Дома у него здесь не было. У него вообще не было дома вот уже десять лет. Кочевник и стервятник, он задержался в Варшаве лишь потому, что она предоставляла возможность хорошо поживиться. Скоро он восстановит силы, потраченные во время последних похождений, и отправится дальше. Но сейчас, когда в воздухе кружились первые неуловимые признаки весны, он оставался в городе и наслаждался свободой.
Конечно, задерживаться тут рискованно, но где не рискует человек его ремесла? Годы войны так отшлифовали способности вора, что это пугало его самого. Он был в большей безопасности, чем жители Варшавы — те немногие, что спаслись от всепожирающего пламени. Слегка очумевшие от своей удачи, они постепенно возвращались в город, искали покинутые дома и близких людей. Они бродили среди руин или стояли на углах улиц, вслушивались в похоронную песнь реки и ожидали, когда придут русские, чтобы согнать их в стадо во имя Карла Маркса. Каждый день возводились новые баррикады. Военные медленно, но методично наводили порядок, разделяли и подразделяли город; вскоре так поступят и со всей страной. Однако комендантский час не слишком тревожил вора. За подкладкой своего прекрасно сшитого пальто он хранил удостоверения личности любых видов (кое-что найдено, большая часть украдена), и они выручали его в любой ситуации. Сомнение и недоверие он рассеивал с помощью находчивости и сигарет, поскольку и первое, и второе имелось у него в избытке. Вот и все, что требовалось человеку в том городе, в тот год, дабы ощутить себя властелином мира. И какого мира! Не осталось ни одной прихоти или страсти, какую нельзя было удовлетворить. Глубочайшие секреты тела и духа открывались каждому желающему. Из них рождались игры. Как раз на прошлой неделе вор услышал рассказ о молодом парне, который играл в древнюю игру с чашками и исчезающим шариком (вот шарик есть — а вот его нет), в своем безумии заменив их тремя ведрами и головой ребенка.

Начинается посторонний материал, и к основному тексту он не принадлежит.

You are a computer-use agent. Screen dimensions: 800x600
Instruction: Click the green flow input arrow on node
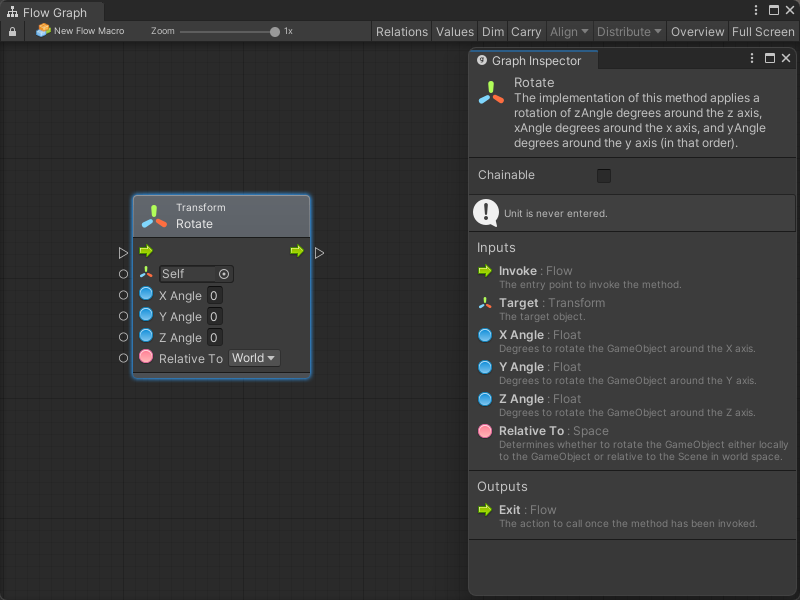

Но это была невинная забава; ведь младенец уже умер, а мертвые не испытывают страданий. В городе практиковались и иные забавы, а в качестве сырья для них использовали живых. Для страждущих и платежеспособных действовал рынок человеческой плоти. Оккупационная армия, уже не занятая в сражениях, заново открыла для себя секс, и это приносило выгоду. За полбуханки хлеба вы могли купить одну из беженок (столь юных, что у них едва проступали груди), чтобы использовать вновь и вновь под покровом темноты; их жалобы оставались без ответа или прерывались ударом штыка, когда девушки теряли привлекательность. В городе, где погибли десятки тысяч, на обыденные убийства смотрели сквозь пальцы. На несколько недель, пока один режим не сменился другим, все стало возможно, ничто не наказуемо; исчезло табу на грех.